Targeting Bruton's Tyrosine Kinase As a Novel Approach to Inhibit Osteoclast Function in Multiple Myeloma

Abstract 2882

Bone disease is a hallmark of multiple myeloma (MM) and targeting osteoclasts (OC) to alleviate bone destruction is a component of the standard of care for MM. The activation of Bruton's tyrosine kinase (Btk), a member of the Tec family of tyrosine kinases, regulates B-cell activation and development and plays an important role in antibody production. Interestingly, Btk activation also occurs downstream of RANK signaling in OCs and its activation stimulates essential calcium signaling which plays an important role in OC function. Given this dual role of BTK in both B cell activation and osteoclastogenesis, we studied its role in the context of multiple myeloma (MM). Accordingly, we examined the efficacy of a potent and specific inhibitor of Btk (AVL-292) in OCs derived from MM patient monocytes.

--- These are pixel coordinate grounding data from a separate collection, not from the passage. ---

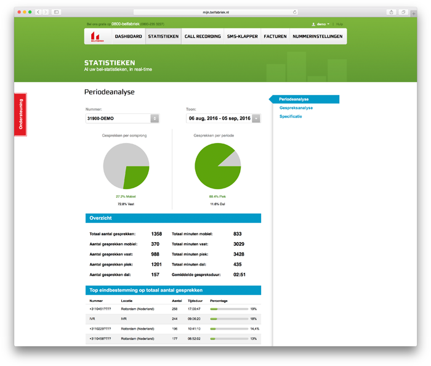Open the Gespreksanalyse sidebar link
431x366 pixels.
296,108
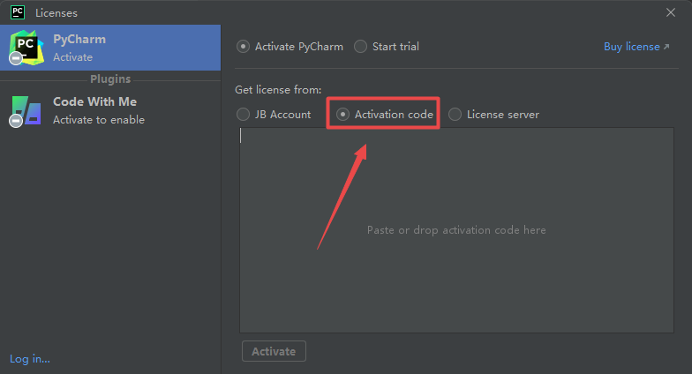Viewport: 692px width, 374px height.
Task: Select JB Account as license source
Action: pyautogui.click(x=244, y=114)
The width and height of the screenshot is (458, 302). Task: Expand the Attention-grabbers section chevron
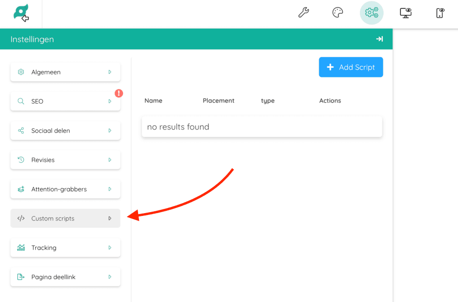(x=110, y=189)
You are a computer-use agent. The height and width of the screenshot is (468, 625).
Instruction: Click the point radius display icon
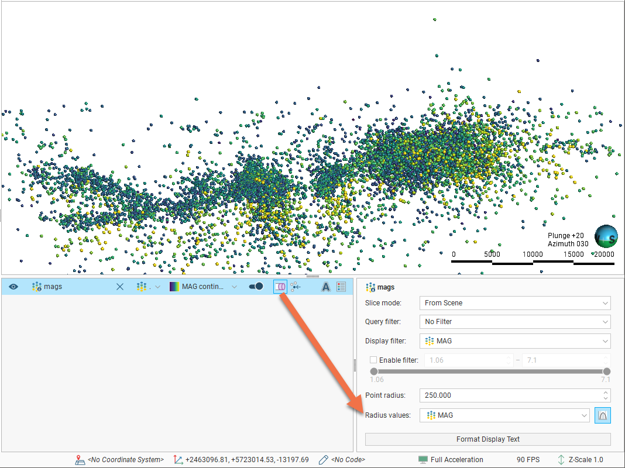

AVL-292 is a highly selective, covalent Btk inhibitor that potently silences Btk enzymatic activity (IC₅₀ < 0.5nM) and inhibits primary B cell proliferation and activation (EC₅₀ ∼ 10nM). The compound showed high selectivity towards Btk when tested in a broad kinase panel of 62 kinases and importantly did not show significant inhibition against other kinases involved in BCR signaling (Syk, Lyn). OC derived from MM patient monocytes were assayed with or without AVL-292 for OC maturation by TRAP staining and functional activity by resorptive pit formation assay. OC function was inhibited in the presence of AVL-292 as determined by a decrease in pit formation. To delineate the mechanism of action of AVL-292 against OC function, the RANK signaling proteins were detected by western blotting and intracellular Ca²⁺ concentration was measured by fluorescence. AVL-292 inhibited phosphorylation of the Btk substrate, PLC γ2 in OCs. This was associated with an inhibition of intracellular Ca²⁺ release by AVL-292 which otherwise increased with RANKL stimulation in OCs. Although AVL-292 did not demonstrate direct cytotoxicity or inhibition of proliferation of MM cells, ongoing studies are confirming its activity in the context of co-cultures with accessory cells like OCs. These data demonstrate that the novel BTK inhibitor AVL-292 inhibits OC function through inhibition of Ca2+ mobilization through RANK signaling. These results suggest inhibition of Btk with AVL-292 has therapeutic potential for the treatment of myeloma related bone disease.